[Start of Attachment]
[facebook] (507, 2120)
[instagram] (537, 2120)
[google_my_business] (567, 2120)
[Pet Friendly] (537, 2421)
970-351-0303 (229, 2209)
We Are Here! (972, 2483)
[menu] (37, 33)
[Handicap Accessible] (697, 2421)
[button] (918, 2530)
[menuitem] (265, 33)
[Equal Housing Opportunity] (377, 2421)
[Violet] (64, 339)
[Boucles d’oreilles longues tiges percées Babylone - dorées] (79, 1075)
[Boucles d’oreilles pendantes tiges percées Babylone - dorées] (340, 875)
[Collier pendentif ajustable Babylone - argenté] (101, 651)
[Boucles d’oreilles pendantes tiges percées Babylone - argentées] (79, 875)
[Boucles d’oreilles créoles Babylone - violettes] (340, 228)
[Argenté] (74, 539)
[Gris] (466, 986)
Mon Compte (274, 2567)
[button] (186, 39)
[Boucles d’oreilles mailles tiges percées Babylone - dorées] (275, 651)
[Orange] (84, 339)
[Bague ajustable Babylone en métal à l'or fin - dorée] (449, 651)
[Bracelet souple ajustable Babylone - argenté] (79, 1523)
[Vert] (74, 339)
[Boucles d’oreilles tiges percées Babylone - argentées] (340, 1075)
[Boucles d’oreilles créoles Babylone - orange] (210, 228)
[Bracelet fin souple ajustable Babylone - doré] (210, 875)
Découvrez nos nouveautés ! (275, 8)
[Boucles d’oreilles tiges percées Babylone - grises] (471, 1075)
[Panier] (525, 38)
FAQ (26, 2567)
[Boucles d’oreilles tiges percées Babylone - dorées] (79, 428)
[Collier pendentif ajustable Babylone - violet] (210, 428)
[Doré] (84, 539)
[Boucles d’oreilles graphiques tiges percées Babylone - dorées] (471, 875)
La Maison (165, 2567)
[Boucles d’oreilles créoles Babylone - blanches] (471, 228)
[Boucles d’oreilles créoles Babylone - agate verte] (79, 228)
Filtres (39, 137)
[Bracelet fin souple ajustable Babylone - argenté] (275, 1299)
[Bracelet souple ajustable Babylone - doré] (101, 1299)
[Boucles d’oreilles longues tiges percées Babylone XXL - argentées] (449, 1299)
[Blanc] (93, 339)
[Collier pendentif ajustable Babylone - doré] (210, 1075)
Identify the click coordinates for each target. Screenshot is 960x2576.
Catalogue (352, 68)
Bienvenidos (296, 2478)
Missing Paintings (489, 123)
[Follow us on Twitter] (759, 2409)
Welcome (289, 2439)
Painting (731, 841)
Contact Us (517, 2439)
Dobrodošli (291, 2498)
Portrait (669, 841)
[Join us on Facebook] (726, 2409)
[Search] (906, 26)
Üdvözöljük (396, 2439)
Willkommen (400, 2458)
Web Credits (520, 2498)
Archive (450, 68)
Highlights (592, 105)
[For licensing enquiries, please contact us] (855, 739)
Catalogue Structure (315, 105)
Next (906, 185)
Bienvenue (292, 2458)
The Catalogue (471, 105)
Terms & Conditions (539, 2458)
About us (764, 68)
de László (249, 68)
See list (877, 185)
[End of Attachment]
• _Work instruction_: Identify every line above with the string "Collier" in it. Copy those lines.

• _Your solution_:
[Collier pendentif ajustable Babylone - argenté] (101, 651)
[Collier pendentif ajustable Babylone - violet] (210, 428)
[Collier pendentif ajustable Babylone - doré] (210, 1075)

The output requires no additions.